Could you give again exactly, and only, the lines from the one holding "Instruction: Open calendar" through the end of the data, both ends included, with pictures left out?

+++ Records +++

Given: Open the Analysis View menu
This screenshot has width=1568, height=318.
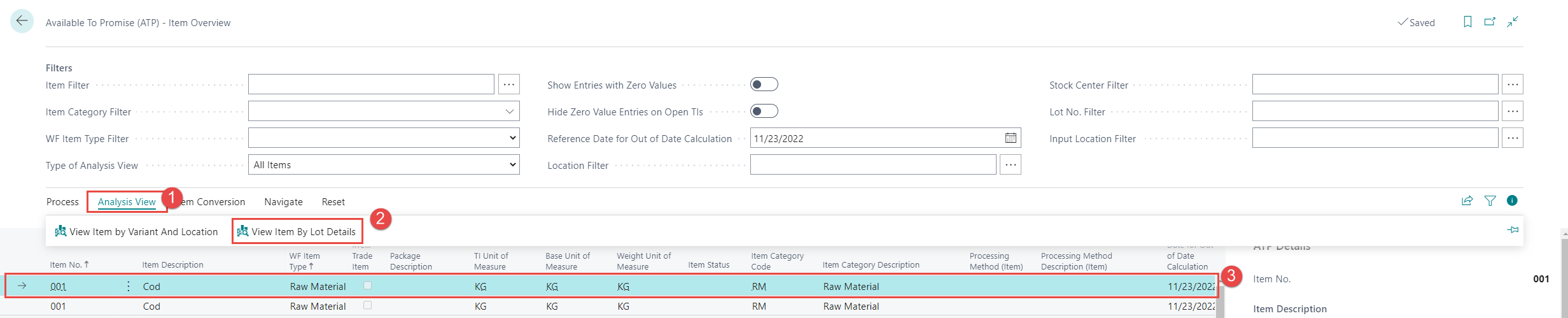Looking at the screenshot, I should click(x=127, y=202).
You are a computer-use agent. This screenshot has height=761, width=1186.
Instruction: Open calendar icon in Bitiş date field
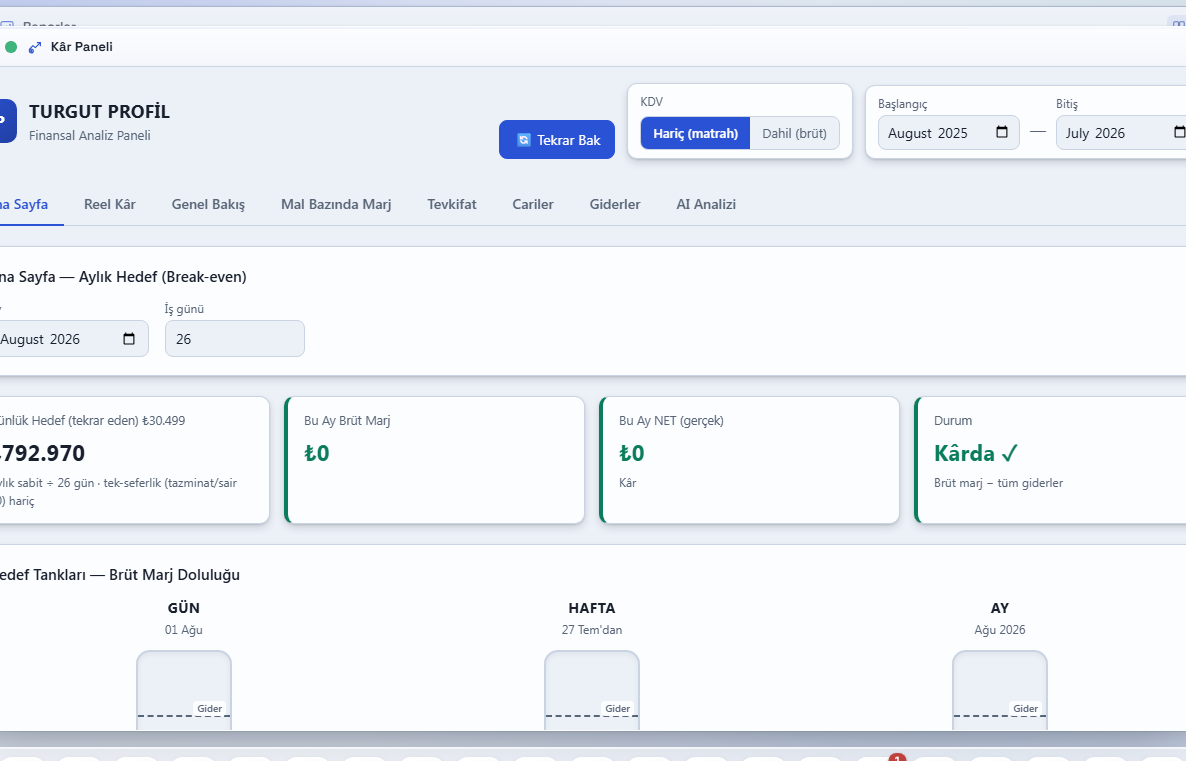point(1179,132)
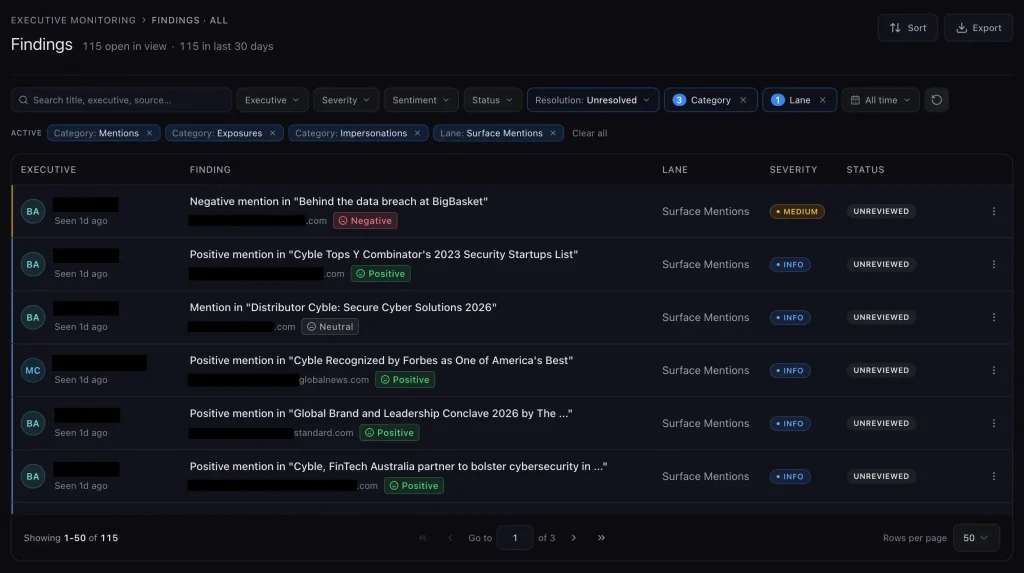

+++

Answer for this exercise:
Instruction: Open calendar icon in Bitiş date field
point(1179,132)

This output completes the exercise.